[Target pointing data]

+++

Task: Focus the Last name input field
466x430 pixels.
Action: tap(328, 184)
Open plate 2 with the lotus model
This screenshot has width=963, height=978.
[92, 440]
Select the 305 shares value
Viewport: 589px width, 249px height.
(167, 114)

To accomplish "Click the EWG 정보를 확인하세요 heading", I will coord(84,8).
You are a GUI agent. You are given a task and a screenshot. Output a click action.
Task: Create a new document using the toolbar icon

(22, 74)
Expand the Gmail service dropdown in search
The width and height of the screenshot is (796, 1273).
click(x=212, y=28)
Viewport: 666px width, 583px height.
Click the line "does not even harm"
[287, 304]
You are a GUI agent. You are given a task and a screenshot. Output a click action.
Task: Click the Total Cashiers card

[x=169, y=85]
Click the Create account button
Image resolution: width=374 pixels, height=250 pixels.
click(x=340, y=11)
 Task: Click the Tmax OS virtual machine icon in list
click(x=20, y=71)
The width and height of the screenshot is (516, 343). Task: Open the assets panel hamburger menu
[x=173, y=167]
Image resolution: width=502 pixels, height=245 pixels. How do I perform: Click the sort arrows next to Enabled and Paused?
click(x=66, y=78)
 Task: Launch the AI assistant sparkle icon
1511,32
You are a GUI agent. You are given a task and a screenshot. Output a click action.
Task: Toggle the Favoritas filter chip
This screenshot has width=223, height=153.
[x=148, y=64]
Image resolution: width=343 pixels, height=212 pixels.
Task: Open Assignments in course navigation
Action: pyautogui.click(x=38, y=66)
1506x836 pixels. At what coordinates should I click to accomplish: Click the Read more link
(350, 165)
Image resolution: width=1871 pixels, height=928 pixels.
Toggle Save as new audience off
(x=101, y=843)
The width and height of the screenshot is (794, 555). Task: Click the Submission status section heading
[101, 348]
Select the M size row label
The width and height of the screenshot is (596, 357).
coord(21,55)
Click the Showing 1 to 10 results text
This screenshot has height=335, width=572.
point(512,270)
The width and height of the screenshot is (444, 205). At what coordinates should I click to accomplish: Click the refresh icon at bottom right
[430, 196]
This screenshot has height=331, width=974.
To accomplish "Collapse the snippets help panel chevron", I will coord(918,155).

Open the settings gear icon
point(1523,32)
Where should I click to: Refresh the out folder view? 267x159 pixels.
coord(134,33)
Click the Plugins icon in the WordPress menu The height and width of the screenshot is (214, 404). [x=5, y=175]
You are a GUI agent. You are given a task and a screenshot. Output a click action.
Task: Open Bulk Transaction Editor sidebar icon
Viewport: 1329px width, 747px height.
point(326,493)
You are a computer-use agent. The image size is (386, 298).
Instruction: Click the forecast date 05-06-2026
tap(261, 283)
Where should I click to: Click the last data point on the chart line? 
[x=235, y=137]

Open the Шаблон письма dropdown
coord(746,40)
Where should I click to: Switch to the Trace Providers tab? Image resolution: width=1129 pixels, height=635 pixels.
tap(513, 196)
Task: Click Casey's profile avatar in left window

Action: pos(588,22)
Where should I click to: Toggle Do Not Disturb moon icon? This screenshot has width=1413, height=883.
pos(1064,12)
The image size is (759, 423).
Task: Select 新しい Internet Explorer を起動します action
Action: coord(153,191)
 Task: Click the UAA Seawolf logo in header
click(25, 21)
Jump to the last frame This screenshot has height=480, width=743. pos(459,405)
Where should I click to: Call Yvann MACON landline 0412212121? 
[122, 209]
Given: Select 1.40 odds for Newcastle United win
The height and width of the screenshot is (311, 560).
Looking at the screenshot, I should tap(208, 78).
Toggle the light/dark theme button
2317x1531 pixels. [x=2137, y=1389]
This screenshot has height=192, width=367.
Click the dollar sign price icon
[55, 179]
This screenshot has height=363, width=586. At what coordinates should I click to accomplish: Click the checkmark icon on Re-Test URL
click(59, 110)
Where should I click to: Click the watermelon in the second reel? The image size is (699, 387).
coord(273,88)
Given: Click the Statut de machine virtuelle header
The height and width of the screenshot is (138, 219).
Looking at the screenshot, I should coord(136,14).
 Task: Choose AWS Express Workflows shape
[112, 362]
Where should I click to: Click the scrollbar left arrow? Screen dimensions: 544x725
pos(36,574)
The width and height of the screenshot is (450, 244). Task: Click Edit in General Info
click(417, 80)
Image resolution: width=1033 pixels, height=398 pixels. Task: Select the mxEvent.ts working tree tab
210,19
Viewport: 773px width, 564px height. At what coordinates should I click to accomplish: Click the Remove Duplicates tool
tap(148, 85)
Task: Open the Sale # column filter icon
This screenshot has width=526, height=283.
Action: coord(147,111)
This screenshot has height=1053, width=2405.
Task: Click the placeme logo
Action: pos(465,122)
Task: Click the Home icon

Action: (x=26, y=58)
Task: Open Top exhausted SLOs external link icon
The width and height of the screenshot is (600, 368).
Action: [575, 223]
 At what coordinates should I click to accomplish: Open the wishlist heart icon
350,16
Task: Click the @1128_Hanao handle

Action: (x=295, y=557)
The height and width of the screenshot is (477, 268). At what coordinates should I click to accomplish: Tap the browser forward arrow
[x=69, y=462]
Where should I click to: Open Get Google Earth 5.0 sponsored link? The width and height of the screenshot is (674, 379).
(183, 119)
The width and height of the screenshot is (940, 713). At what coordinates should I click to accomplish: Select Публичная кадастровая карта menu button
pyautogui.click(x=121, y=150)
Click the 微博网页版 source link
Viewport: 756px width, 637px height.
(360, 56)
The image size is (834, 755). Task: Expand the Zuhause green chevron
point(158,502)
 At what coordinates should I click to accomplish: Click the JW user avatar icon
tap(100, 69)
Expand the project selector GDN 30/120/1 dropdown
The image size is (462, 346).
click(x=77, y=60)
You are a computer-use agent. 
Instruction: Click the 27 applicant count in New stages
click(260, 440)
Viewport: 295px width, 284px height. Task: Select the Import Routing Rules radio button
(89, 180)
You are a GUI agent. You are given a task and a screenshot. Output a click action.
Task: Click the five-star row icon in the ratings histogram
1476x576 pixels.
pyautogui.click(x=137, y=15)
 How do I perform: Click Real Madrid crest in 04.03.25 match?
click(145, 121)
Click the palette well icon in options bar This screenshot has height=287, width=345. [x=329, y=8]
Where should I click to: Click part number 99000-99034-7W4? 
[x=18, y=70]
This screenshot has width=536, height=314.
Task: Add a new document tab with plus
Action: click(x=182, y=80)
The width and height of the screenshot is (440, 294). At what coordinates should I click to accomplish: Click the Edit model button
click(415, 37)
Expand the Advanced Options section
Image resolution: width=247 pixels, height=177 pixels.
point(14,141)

+++

*The task*: Copy out the entries word for word, starting at the line that contains "This screenshot has height=331, width=974." and ending at the line that contains "click(25, 21)".

*Answer to this exercise*:
This screenshot has height=331, width=974.
To accomplish "Collapse the snippets help panel chevron", I will coord(918,155).

Open the settings gear icon
point(1523,32)
Where should I click to: Refresh the out folder view? 267x159 pixels.
coord(134,33)
Click the Plugins icon in the WordPress menu The height and width of the screenshot is (214, 404). [x=5, y=175]
You are a GUI agent. You are given a task and a screenshot. Output a click action.
Task: Open Bulk Transaction Editor sidebar icon
Viewport: 1329px width, 747px height.
point(326,493)
You are a computer-use agent. The image size is (386, 298).
Instruction: Click the forecast date 05-06-2026
tap(261, 283)
Where should I click to: Click the last data point on the chart line? 
[x=235, y=137]

Open the Шаблон письма dropdown
coord(746,40)
Where should I click to: Switch to the Trace Providers tab? Image resolution: width=1129 pixels, height=635 pixels.
tap(513, 196)
Task: Click Casey's profile avatar in left window

Action: pos(588,22)
Where should I click to: Toggle Do Not Disturb moon icon? This screenshot has width=1413, height=883.
pos(1064,12)
The image size is (759, 423).
Task: Select 新しい Internet Explorer を起動します action
Action: coord(153,191)
 Task: Click the UAA Seawolf logo in header
click(25, 21)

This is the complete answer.